This is very good stuff. It follows the pattern of how my best economics teachers explained things. I would like to see more!

Niklas Blanchard writes:

The seeming paradox is that you can easily explain these concepts to children. I believe that Sumner even states that kids on a playground intuitively understand comparative advantage. Auction-type markets happen all the time in the lunchroom, so it's easy to get a feel for supply and demand.

It's adults, who have built up priors and biases over the years, who seem to have the problem understanding basic economic concepts.

Greg Ransom writes:

Counterintuitive Claim: interest rate manipulations can alter the time shape of production processes and the consumption plans of individuals in structurally incompatible patterns.

Evan writes:

Counterintuitive claim (falls under the strict labor market regulation claim, but even more counterintuitive):

Restricting private employers from paying employees below an arbitrary point is bad for the average worker and growth because it inhibits the number of possibly available jobs.

I have real trouble explaining that one in an intuitive manner.

Matthew Gunn writes:

Counter-intuitive claim: A steady flow of around a million immigrants per year taking jobs in the United States doesn't increase the unemployment rate of natural born Americans.

Prakhar Goel writes:

Bryan,

You are not cherry picking so much as ignoring the problem entirely. These beliefs are not held because they are right or wrong or due to some understanding. They are held because they are beneficial to organized interest groups vs. a very large disorganized majority.

#1 Free trade makes countries richer.

Yes, but it also forces a painful redistribution of jobs which job holders (in the cloth, auto, and paper industries for example) would like to dearly avoid.

#2 Strict labor regulation is bad for workers.

Correction: it is worse for new workers. The incumbents are served quite well.

#3 Egalitarian socialism creates poverty.

Once again, egalitarian socialism is to the benefit (short term at least) of the ones who are the recipients of wealth redistribution.

#4 Prices are determined by supply and demand.

Price fixing is definitely a boon to either a small set of customers or an even smaller set of sellers.

In each of these cases, the larger majority simply does not care.
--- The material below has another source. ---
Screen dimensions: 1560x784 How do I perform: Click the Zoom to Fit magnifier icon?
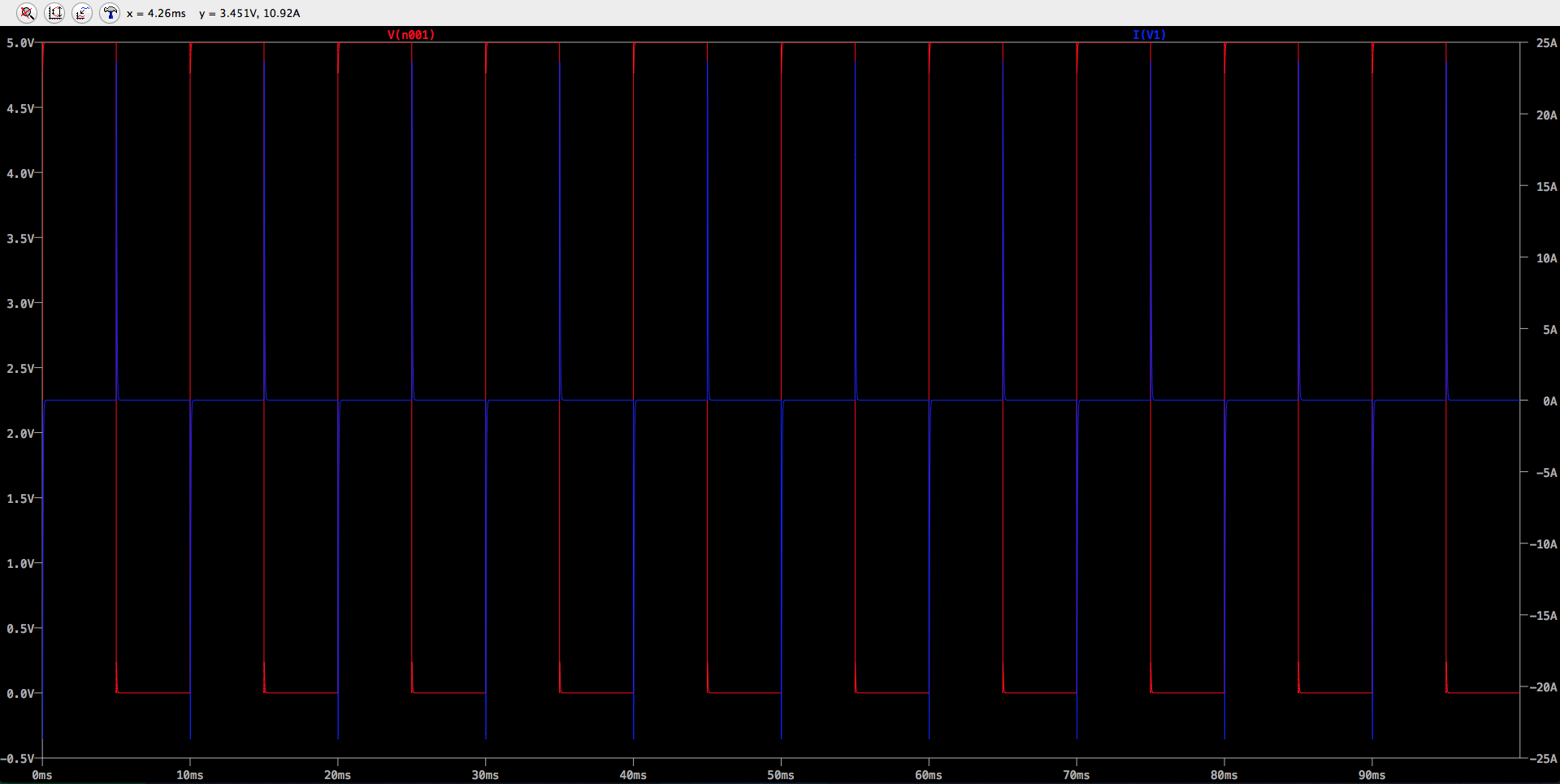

They have better things to do. Even if counter productive policies do get passed, the cost to each individual member of the majority is minuscule (per policy). Thus the organized minority spends significant resources on its pet policy while the majority either ignores the issue all together or, after listening to the "reasonings" of the minority, proceeds to act in a complete irrational manner (as you demonstrated in Myth of the Rational Voter). Your arguments, intuitive, correct, or not, are never given an adequate platform in the first place.

PS. If you are continuing your reading on social science, may I recommend Political Parties by Michels and Mind and Society by Pareto (assuming that you have not read them already).

Nathan writes:

Evan:

My attempt. Workers are selling their labor. A minimum wage says you can't sell an hour of labor for below a certain amount. If there were a law saying supermarkets couldn't sell bananas for less than a certain amount, you'd buy fewer bananas. A minimum wage means that employers buy fewer hours of labor, i.e., fewer jobs.

Alex writes:

Evan: If the minimum wage was a trillion dollars an hour, do you think anyone would ever get hired for anything?

Matthew Gunn writes:

Just a quick followup. I love the Milton Friedman quote, "Most economic fallacies derive from the tendency to assume that there is a fixed pie, that one party can gain only at the expense of another."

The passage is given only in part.